• **Aim of the task**
Express each line of the rows below as a Markdown table with the columns "No." and "Line", numbering the lines in order, omitting blank lines and leaving the pictures out.

* Begin Information given *

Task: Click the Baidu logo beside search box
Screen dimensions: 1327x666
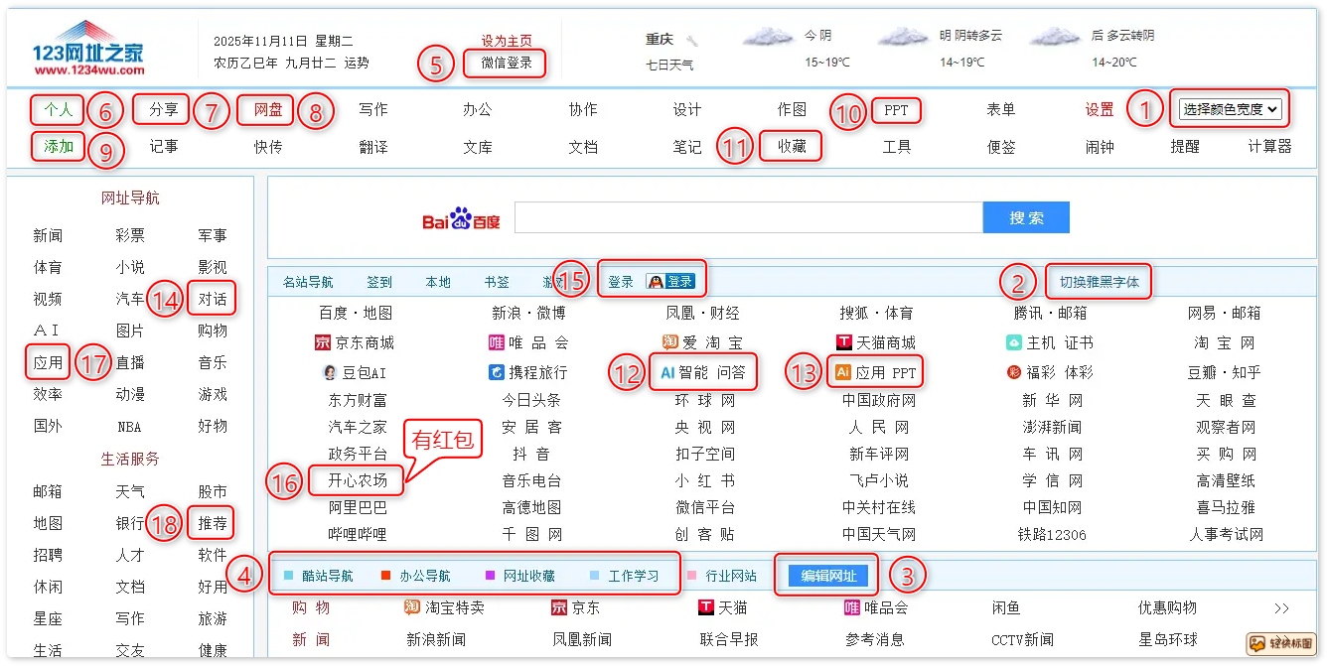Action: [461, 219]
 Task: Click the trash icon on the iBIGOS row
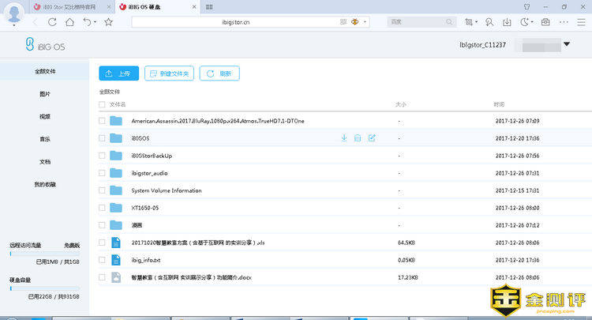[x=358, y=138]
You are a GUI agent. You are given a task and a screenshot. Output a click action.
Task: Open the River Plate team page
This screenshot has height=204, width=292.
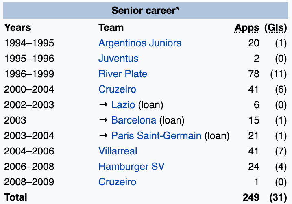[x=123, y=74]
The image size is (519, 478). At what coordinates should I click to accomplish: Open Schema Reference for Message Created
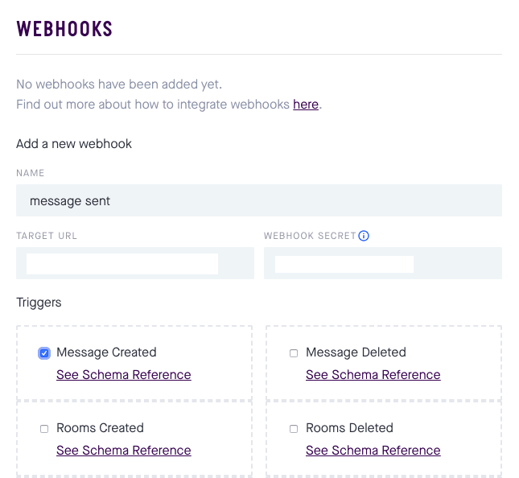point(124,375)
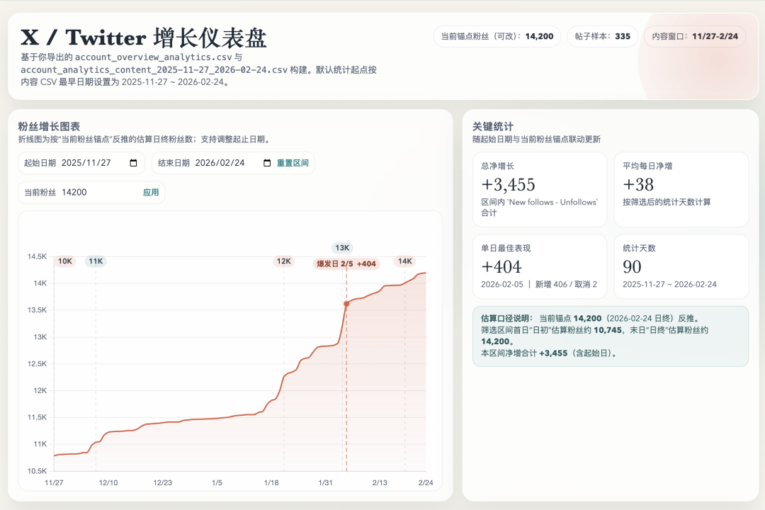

* End Information given *

• **Expected output**
| No. | Line |
|---|---|
| 1 | Task: Click the Baidu logo beside search box |
| 2 | Screen dimensions: 1327x666 |
| 3 | Action: [461, 219] |
| 4 |  Task: Click the trash icon on the iBIGOS row |
| 5 | [x=358, y=138] |
| 6 | You are a GUI agent. You are given a task and a screenshot. Output a click action. |
| 7 | Task: Open the River Plate team page |
| 8 | This screenshot has height=204, width=292. |
| 9 | [x=123, y=74] |
| 10 | The image size is (519, 478). At what coordinates should I click to accomplish: Open Schema Reference for Message Created |
| 11 | point(124,375) |